Lhermitte was born in 1844 in Mont-Saint-Père in Picardy into a cultivated but modest family. His father, a schoolteacher, noticed his talent for drawing and encouraged him in this area. In 1863, Lhermitte joined as a student the Special School of Drawing and Mathematics, known as the “Petite École” (which became the National School of Decorative Arts in Paris) under the teaching of Horace Lecoq de Boisbaudran. Then, he entered the Paris School of Fine Arts.

The rurality of his native region was his main source of inspiration. Nicknamed the “painter of harvesters”, his works bears witness to the working and peasant social life of his time through scenes of rural or urban work. It was the painting The Harvesters' Pay (1882) that brought him notoriety and recognition from his peers.

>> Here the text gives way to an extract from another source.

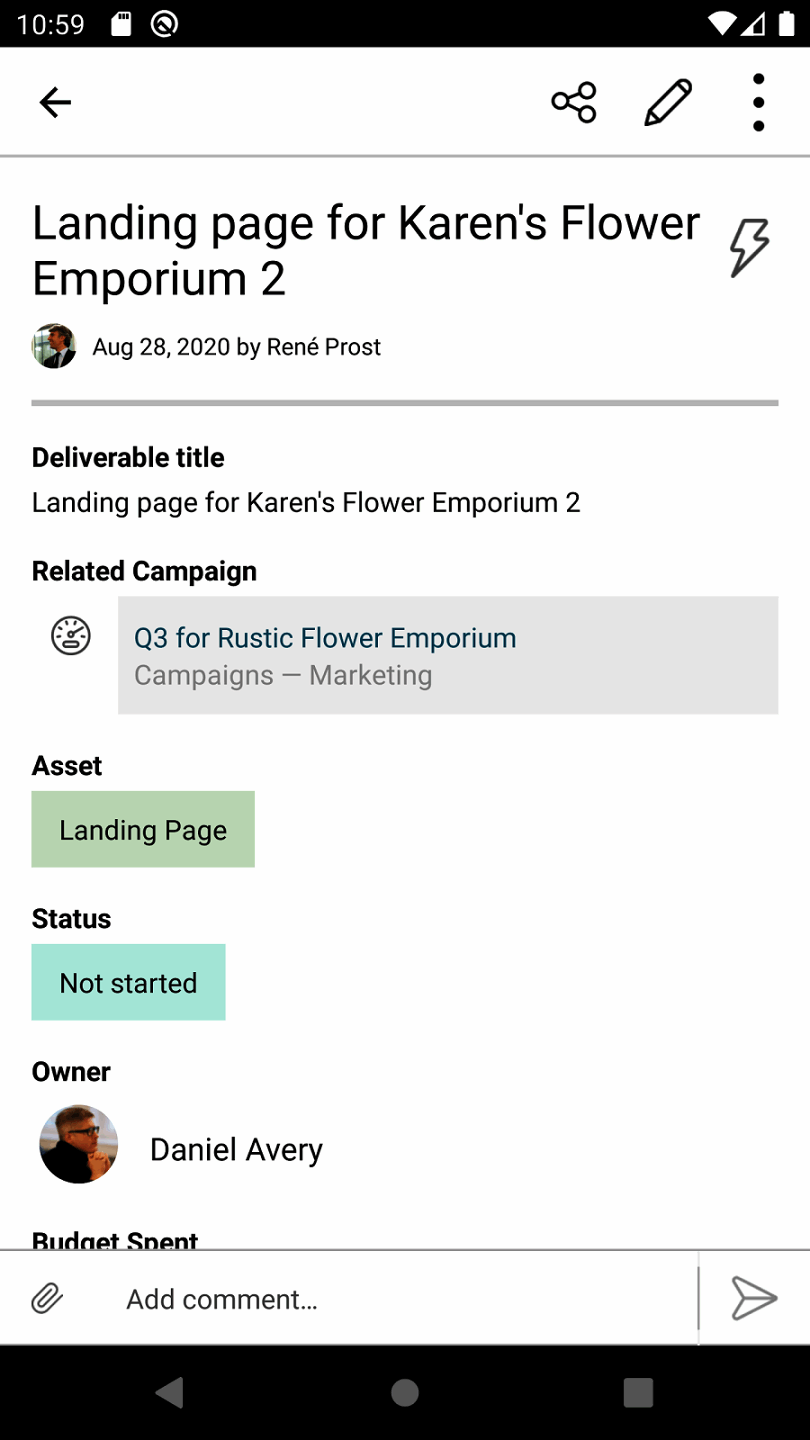The height and width of the screenshot is (1440, 810).
Task: Tap the pencil edit icon
Action: tap(668, 102)
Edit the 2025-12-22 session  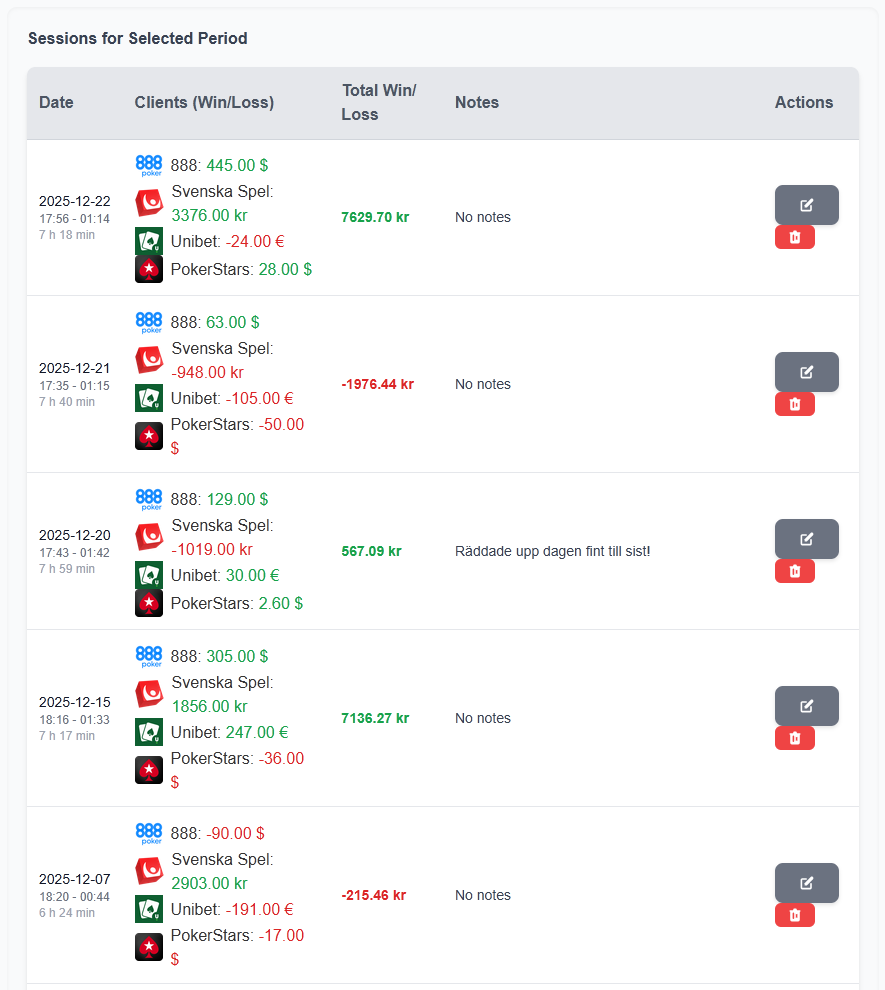(806, 205)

Lhermitte enjoyed an international career and recognition. In 1869 he made his first visit to England, where he met Alphonse Legros and became friends with Henri Fantin-Latour and James McNeill Whistler. From then on, he returned regularly to London where he sold his works through the dealers Paul Durand-Ruel and Edwin Edwards.

He exhibited at salons where he received awards on several occasions, and participated as a member of the jury at the second International Exhibition of White and Black in 1886 in the charcoal section, as well as at the Universal Exhibition of 1900, in Paris.

He produced six engravings for L'Eau forte en… (1874–1881), an album published by Alfred Cadart.

He was a member of the delegation of the Société Nationale des Beaux Arts from 1901 to 1905. On October 28, 1905, he was elected a full member of the Academy of Fine Arts in the painting section.

His painting Les Halles exhibited at the Salon of 1895, depicts stalls from the old Les Halles market in Paris. First kept at the Paris City Hall, it was transferred to the Petit Palais, in Paris, in 1904, then stored in 1942, first at the Auteuil municipal depot, then in Ivry. Restored thanks to the patronage of the Rungis market, it is now kept once again at the Petit Palais.

Lhermitte’s innovative use of pastels won him the admiration of his contemporaries. Vincent van Gogh wrote that "If every month Le Monde Illustré published one of his compositions ... it would be a great pleasure for me to be able to follow it. It is certain that for years I have not seen anything as beautiful as this scene by Lhermitte... I am too preoccupied by Lhermitte this evening to be able to talk of other things." Van Gogh, in a letter to his brother Theo van Gogh, wrote also: “When I think of Millet or Lhermitte, I find modern art as powerful as the work of Michelangelo or Rembrandt."

Lhermitte was named rosati of honor in 1902 and was promoted to commander of the Legion of Honour in 1910. He died on 28 July 1925 in Paris.

==Public collections==
Lhermitte is represented in the permanent collections of museums around the world, including in the Philadelphia Museum of Art, the Metropolitan Museum of Art, the Smithsonian American Art Museum, the Dahesh Museum of Art, the Towneley Hall Art Gallery & Museum, the Glasgow Museums Resource Center, the Victoria and Albert Museum, the Manchester Art Gallery, the Aberdeen Art Gallery and Museums, the Milwaukee Art Museum, the University of Michigan Museum of Art, the Kemper Art Museum, the Thyssen-Bornemisza Museum, the British Museum, the McCord Museum, the Brooklyn Museum, the National Gallery of Canada, the Nelson-Atkins Museum of Art, the Smart Museum of Art, the Chimei Museum, the Saint Louis Art Museum, the Toledo Museum of Art, and the Van Gogh Museum.